INFORMATION PROVIDED -
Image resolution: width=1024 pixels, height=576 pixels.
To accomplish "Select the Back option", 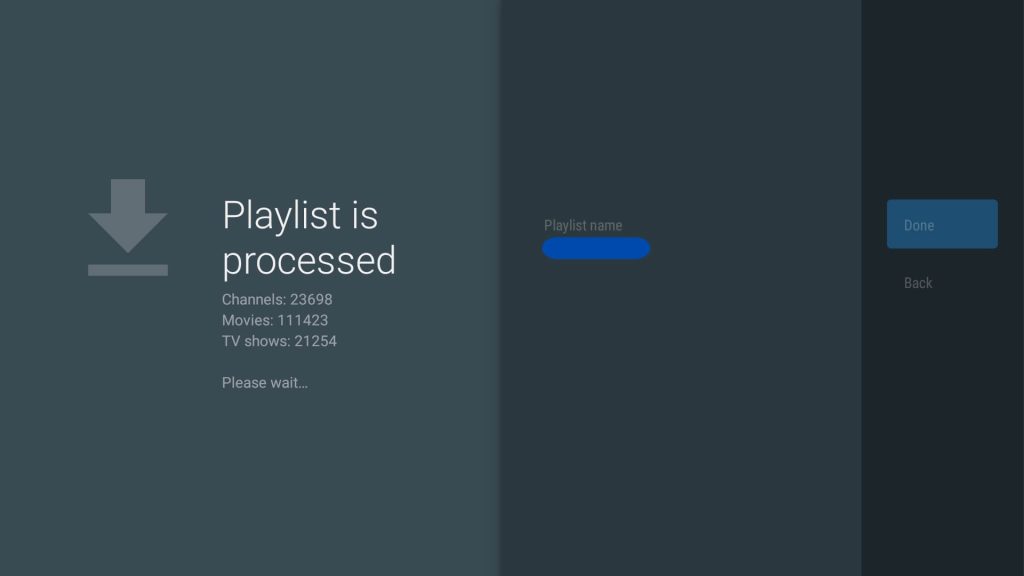I will [x=918, y=283].
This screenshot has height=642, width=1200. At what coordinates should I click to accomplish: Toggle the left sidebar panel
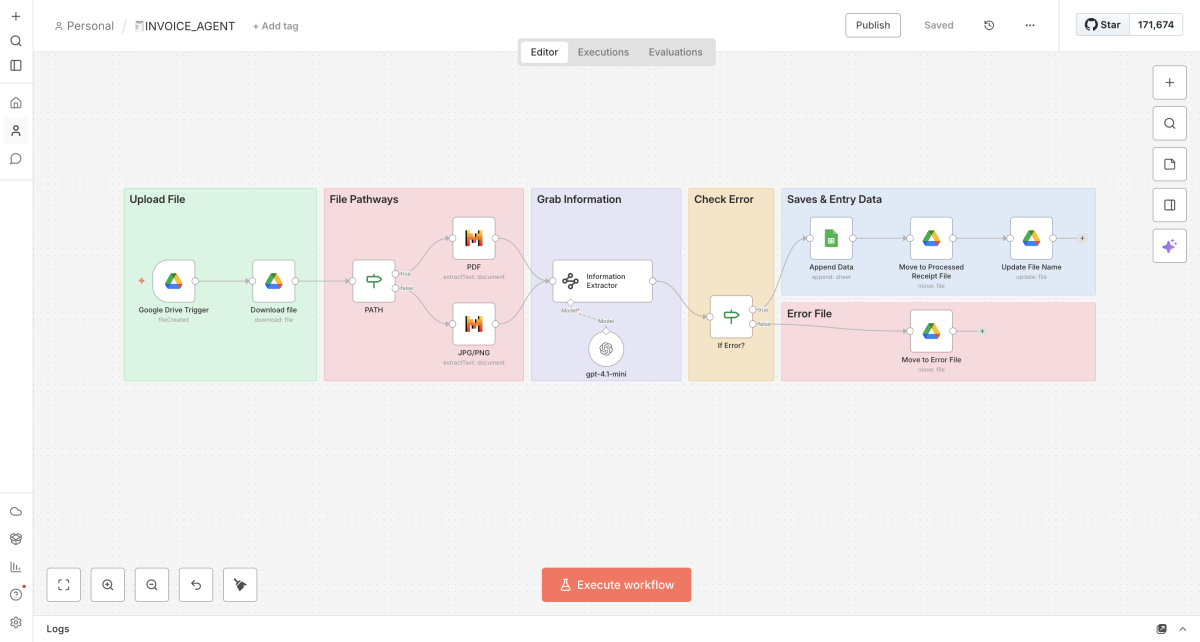click(x=16, y=66)
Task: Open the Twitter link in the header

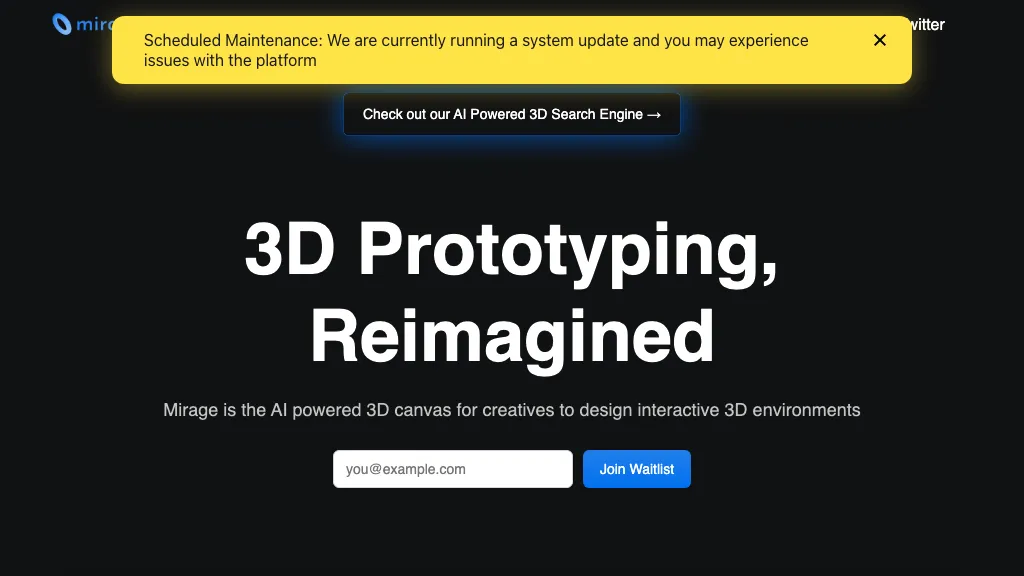Action: [926, 24]
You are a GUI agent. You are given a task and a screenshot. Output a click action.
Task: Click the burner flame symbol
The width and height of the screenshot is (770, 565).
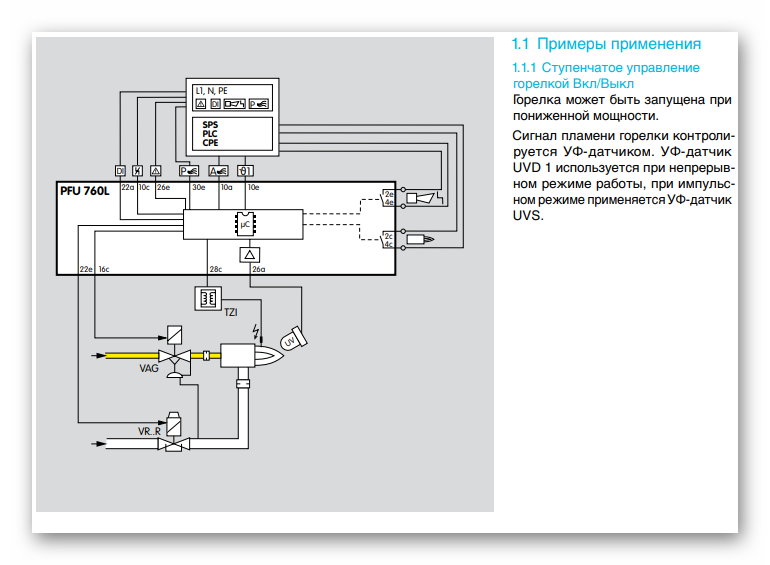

EXERCISE PROMPT -
Reproduce exactly the lines above from the one with "This screenshot has" through the last line of the data, keeping both ends and dropping the pictures.

RESPONSE TO THE TASK -
This screenshot has height=642, width=1200. At what coordinates should I click to accomplish: Toggle the left sidebar panel
click(x=16, y=66)
Task: Open the Twitter link in the header

Action: [926, 24]
You are a GUI agent. You are given a task and a screenshot. Output a click action.
Task: Click the burner flame symbol
The width and height of the screenshot is (770, 565).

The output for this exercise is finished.